**Task details:** Reproduce word for word every line of the entries below, from the line containing "Анонсы (487, 122)" through the final line, and nothing else.

**Given records:**
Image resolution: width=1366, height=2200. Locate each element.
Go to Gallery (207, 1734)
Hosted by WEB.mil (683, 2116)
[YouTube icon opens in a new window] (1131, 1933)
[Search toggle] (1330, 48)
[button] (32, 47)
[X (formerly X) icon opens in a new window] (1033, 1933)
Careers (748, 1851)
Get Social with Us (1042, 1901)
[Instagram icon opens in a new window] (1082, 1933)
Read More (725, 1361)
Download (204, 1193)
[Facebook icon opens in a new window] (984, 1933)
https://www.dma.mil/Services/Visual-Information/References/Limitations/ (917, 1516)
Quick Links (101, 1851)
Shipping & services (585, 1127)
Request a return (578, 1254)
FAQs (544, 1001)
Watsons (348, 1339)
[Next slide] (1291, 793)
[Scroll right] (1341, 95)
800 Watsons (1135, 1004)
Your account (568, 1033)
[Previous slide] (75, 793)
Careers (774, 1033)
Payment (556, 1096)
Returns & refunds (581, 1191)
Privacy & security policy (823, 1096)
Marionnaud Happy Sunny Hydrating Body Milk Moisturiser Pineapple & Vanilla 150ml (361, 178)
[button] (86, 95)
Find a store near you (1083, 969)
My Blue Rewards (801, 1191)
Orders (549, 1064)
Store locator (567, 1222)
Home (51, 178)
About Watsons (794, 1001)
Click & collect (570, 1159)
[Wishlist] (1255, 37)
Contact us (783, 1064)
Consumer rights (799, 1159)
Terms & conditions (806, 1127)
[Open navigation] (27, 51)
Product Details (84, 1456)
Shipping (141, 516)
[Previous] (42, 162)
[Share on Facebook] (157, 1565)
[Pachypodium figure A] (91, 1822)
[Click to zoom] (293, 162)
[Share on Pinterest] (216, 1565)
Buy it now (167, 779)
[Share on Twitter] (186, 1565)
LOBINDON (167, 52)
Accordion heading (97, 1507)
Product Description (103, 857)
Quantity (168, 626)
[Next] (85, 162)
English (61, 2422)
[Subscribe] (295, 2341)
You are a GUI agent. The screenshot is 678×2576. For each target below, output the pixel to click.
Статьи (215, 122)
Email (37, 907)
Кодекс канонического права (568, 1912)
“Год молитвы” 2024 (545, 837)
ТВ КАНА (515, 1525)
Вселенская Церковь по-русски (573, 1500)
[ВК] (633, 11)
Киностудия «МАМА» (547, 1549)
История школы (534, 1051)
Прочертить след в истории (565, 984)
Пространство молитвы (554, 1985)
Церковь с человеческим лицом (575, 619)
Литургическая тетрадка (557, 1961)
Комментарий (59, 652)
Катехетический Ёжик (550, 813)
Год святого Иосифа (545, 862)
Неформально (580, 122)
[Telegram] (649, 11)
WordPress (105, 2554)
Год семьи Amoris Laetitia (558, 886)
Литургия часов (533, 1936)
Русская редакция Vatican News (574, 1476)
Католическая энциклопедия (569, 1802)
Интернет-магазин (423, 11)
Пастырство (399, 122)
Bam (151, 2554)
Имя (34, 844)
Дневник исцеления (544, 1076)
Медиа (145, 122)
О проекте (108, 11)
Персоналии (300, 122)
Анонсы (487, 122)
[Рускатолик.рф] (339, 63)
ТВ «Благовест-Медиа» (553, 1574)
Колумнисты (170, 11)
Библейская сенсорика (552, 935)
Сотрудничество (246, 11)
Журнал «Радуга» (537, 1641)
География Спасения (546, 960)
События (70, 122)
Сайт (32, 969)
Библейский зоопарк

**Written response:**
Анонсы (487, 122)
[Рускатолик.рф] (339, 63)
ТВ «Благовест-Медиа» (553, 1574)
Колумнисты (170, 11)
Библейская сенсорика (552, 935)
Сотрудничество (246, 11)
Журнал «Радуга» (537, 1641)
География Спасения (546, 960)
События (70, 122)
Сайт (32, 969)
Библейский зоопарк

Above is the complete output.